▶ _Aim of the exercise_
Copy nothing but the lines from the one containing "The width and height of the screenshot is (860, 1160)." through the last line of the records, repeated exactly and without pictures.
>>>>
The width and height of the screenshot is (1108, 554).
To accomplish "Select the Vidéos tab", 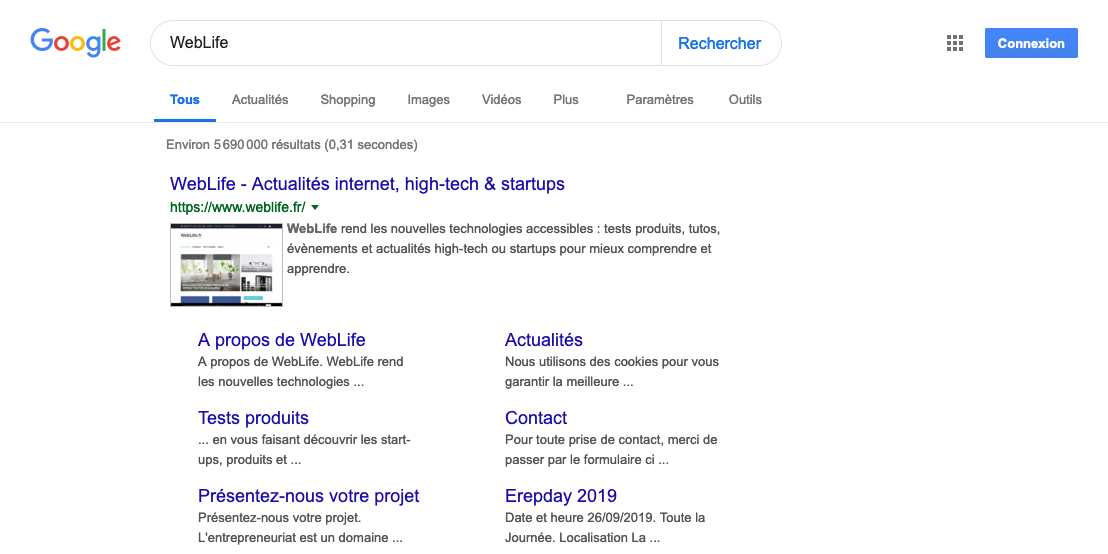I will 501,100.
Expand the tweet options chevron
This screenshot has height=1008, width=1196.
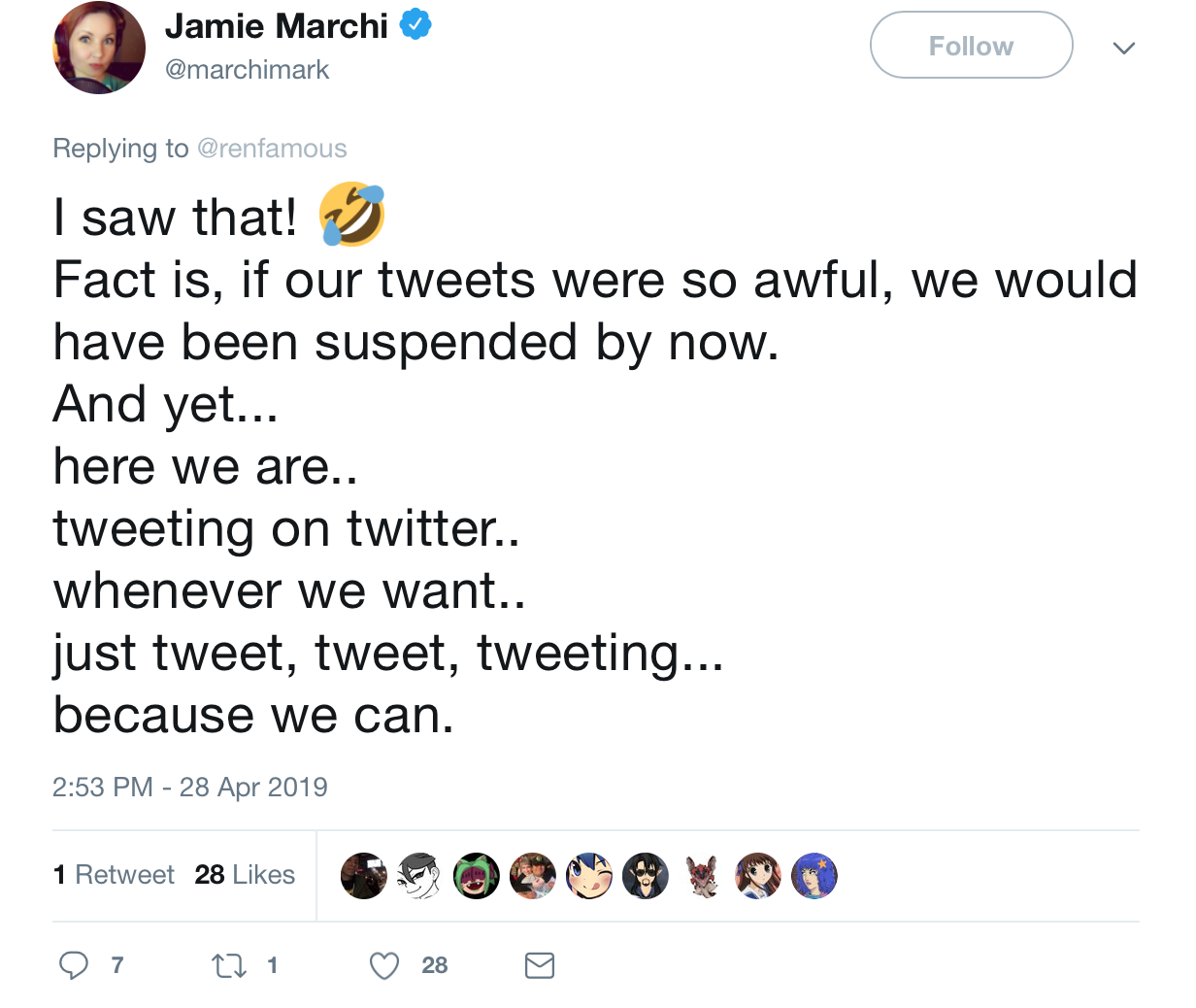1124,48
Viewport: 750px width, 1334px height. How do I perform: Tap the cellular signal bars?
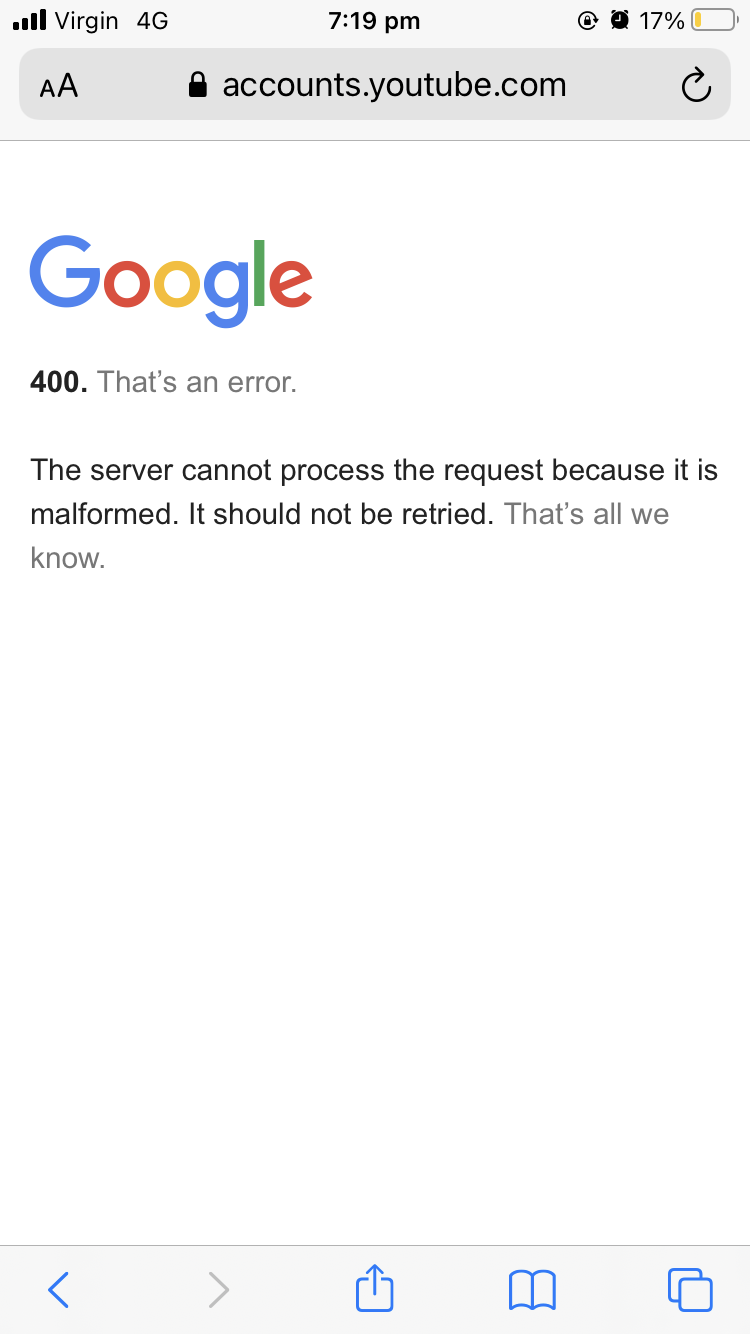pos(31,20)
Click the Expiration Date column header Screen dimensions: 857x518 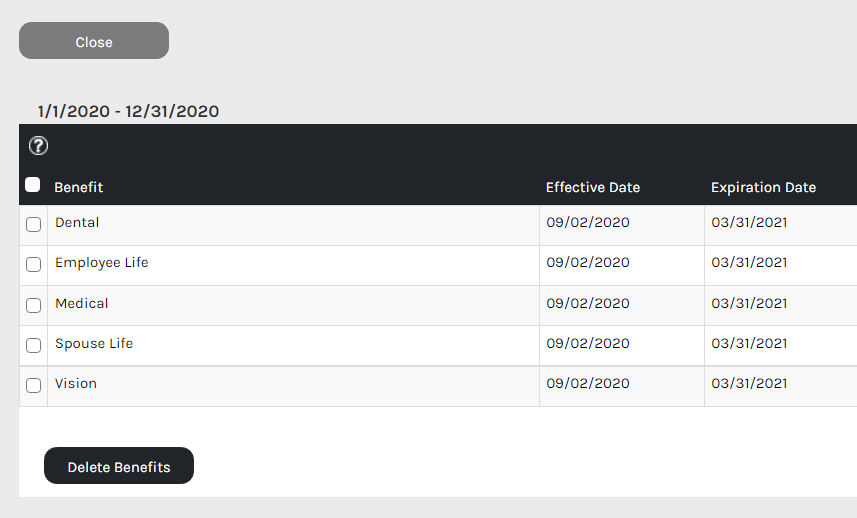(764, 187)
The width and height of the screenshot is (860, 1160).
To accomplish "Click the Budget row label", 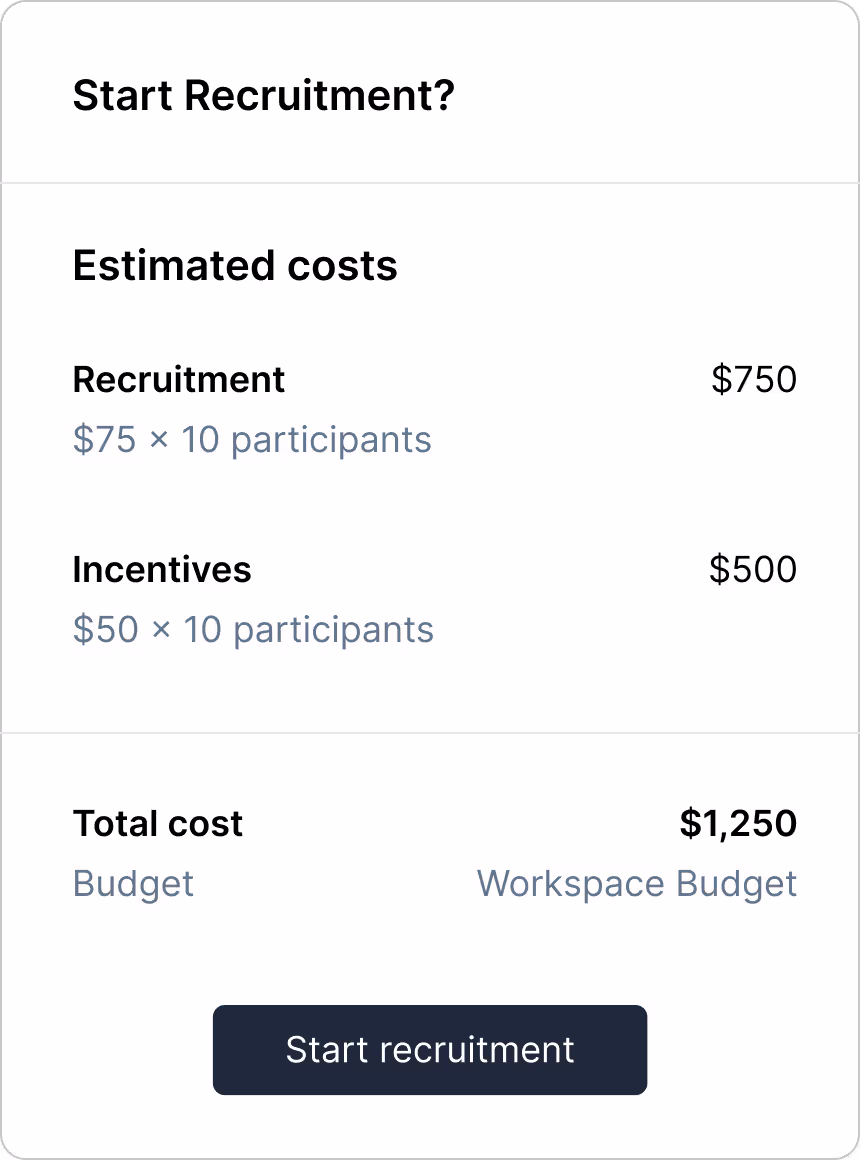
<<<<
▶ _Solution for this task_
The width and height of the screenshot is (860, 1160).
To accomplish "Click the Budget row label", 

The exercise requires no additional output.